== Extrait du texte ==

Ile Maurice: Showkutally Soodhun - De l'arme aux larmes

Il est un personnage qui a certes joué un rôle clé dans des liens renforcés entre les gouvernements mauricien et saoudien, qui a considérablement aidé financièrement dans la construction d'hôpitaux et logements sociaux. L'an dernier, l'e-visa est devenu une réalité pour les Mauriciens voyageant aux Émirats arabes unis. Mais l'ambassadeur mauricien fait l'objet d'une nouvelle controverse.

Cette affaire d'un don de USD 6 millions du gouvernement saoudien pour des mosquées dans l'île remonte à septembre 2019, quand l'ambassadeur Showkutally Soodhun a, dans un discours lors d'un dîner au sir Abdool Razack Mohamed Hall à Phoenix, affirmé qu'il avait «ramené Rs 200 millions de dons pour les mosquées et Rs 70 millions pour les pêcheurs», ce dernier faisant référence à un accord sur la pêche signé à Riyad.

===
== Données fournies ==

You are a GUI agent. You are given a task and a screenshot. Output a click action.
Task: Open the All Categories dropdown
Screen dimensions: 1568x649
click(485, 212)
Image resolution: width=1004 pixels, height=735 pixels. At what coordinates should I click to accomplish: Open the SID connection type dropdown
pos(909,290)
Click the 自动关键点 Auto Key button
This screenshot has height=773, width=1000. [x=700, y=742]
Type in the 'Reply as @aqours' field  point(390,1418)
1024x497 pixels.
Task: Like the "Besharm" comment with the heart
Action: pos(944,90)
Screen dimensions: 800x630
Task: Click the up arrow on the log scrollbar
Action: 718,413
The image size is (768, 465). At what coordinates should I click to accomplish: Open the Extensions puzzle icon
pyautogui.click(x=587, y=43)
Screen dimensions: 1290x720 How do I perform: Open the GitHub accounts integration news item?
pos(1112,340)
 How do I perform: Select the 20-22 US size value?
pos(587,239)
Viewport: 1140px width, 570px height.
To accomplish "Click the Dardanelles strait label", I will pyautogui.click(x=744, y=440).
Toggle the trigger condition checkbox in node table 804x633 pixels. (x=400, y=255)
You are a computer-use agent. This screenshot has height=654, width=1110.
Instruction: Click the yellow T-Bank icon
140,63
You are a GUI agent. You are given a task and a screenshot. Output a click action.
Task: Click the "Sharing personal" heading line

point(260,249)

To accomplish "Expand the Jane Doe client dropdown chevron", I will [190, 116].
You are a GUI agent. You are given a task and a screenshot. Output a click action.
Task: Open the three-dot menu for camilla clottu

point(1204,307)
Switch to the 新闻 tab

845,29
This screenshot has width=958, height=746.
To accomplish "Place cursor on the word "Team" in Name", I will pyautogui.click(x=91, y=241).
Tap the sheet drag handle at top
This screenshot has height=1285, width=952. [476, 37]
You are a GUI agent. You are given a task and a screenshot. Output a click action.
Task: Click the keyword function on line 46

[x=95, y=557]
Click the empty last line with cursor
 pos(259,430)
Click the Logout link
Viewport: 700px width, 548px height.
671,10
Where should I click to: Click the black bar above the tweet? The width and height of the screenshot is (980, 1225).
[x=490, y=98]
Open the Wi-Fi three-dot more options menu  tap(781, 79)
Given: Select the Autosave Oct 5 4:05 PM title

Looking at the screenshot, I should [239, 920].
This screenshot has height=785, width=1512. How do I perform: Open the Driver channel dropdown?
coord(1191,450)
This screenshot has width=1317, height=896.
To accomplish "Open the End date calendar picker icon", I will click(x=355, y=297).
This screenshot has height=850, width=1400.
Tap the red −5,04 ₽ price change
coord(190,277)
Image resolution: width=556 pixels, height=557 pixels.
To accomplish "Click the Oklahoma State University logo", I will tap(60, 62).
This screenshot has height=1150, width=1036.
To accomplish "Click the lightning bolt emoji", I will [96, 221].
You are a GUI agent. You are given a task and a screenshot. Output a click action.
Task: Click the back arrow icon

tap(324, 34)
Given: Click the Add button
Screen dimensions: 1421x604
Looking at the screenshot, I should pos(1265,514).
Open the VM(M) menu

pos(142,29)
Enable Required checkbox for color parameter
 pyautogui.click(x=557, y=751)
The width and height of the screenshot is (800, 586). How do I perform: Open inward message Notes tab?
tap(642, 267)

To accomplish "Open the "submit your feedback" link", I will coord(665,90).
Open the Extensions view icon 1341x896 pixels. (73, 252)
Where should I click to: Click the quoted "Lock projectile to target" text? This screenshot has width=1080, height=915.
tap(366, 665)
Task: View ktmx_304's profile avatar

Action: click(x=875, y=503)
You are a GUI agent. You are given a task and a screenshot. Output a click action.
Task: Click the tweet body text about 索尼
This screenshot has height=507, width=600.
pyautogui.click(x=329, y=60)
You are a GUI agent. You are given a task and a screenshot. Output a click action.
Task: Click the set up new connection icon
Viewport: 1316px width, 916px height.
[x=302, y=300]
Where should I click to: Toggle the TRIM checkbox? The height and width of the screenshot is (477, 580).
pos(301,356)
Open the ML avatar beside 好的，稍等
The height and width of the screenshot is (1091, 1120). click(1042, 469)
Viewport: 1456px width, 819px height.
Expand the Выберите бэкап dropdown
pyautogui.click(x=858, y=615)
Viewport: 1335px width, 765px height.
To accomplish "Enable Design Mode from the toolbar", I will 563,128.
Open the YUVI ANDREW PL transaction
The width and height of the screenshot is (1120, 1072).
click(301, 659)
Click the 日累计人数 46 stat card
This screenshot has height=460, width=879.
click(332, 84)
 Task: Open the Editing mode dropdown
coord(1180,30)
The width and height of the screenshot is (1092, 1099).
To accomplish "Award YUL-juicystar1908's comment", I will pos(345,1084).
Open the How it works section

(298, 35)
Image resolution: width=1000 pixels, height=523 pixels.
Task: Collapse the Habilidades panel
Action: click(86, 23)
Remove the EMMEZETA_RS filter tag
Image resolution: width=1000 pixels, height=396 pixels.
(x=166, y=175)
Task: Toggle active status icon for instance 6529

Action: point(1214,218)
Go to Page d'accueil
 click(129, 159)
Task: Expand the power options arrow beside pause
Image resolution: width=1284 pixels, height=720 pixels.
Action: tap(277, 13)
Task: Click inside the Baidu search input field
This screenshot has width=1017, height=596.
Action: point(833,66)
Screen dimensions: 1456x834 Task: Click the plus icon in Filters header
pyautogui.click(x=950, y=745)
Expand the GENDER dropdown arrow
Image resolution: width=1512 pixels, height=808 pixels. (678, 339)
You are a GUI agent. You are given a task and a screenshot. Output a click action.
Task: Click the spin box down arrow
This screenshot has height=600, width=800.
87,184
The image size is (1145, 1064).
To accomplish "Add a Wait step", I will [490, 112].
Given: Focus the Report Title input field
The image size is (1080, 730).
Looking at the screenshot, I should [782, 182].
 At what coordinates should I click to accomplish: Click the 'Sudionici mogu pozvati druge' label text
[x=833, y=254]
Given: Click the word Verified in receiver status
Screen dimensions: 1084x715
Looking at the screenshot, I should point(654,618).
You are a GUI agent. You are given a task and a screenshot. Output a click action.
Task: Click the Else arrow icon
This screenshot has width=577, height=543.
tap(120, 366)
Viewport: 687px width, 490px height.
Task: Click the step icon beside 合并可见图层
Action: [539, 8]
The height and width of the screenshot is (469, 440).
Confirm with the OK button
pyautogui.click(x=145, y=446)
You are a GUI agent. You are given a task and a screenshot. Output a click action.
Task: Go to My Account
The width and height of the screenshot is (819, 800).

===

» **Objectifs**
- 1) Indiquez si chacune des affirmations suivantes concorde avec l'article sur Showkutally Soodhun, par oui ou non, en citant à l'identique les mots décisifs de l'article. (a) Le don du gouvernement saoudien pour les mosquées s'élève à USD 6 millions. (b) Le discours de l'ambassadeur a été prononcé à Riyad. (c) L'e-visa pour les Émirats arabes unis est devenu une réalité il y a deux ans.
- 2) Citez le passage de l'article sur Showkutally Soodhun qui va de «Ile Maurice: Showkutally» jusqu'à «d'une nouvelle controverse.».
- 3) Poursuivez l'article sur Showkutally Soodhun et le don saoudien après sa dernière phrase.

» **Corrigé des exercices**
- 1)
(a) Oui : «un don de USD 6 millions du gouvernement saoudien pour des mosquées».
(b) Non : «dans un discours lors d'un dîner au sir Abdool Razack Mohamed Hall à Phoenix».
(c) Non : «L'an dernier, l'e-visa est devenu une réalité pour les Mauriciens voyageant aux Émirats arabes unis».

- 2)
Ile Maurice: Showkutally Soodhun - De l'arme aux larmes

Il est un personnage qui a certes joué un rôle clé dans des liens renforcés entre les gouvernements mauricien et saoudien, qui a considérablement aidé financièrement dans la construction d'hôpitaux et logements sociaux. L'an dernier, l'e-visa est devenu une réalité pour les Mauriciens voyageant aux Émirats arabes unis. Mais l'ambassadeur mauricien fait l'objet d'une nouvelle controverse.

- 3)
Le don de USD 6 millions devait servir à construire de nouvelles mosquées, rénover celles existantes et construire des écoles islamiques et de langue arabe. Or, cinq ans plus tard, ils sont nombreux, à l'instar du maulana Khodadin, à s'interroger sur ce don financier et sa distribution aux mosquées. À noter que ce dernier a été convoqué à une réunion par la Jummah Mosque hier pour fournir des explications à ce sujet.

La polémique a en tout cas poussé l'ambassadeur Soodhun à s'expliquer, en pleurant à chaudes larmes, sur une radio privée et à préciser qu'après une promesse du prince Mohammed bin Salman à l'époque, il avait fait une annonce verbale. Mais que le don financier - représentant aujourd'hui Rs 276 millions - n'a pas encore été décaissé. Il a ajouté qu'une délégation saoudienne aurait visité les mosquées et rencontré le Premier ministre et d'autres autorités.

Un comité aurait été recommandé par le ministère des Finances alors que l'Islamic Cultural Centre (ICC) et le Waqf Board seraient censés gérer la somme. Nous avons sollicité des informations du ministère des Finances à ce sujet et attendons des réponses.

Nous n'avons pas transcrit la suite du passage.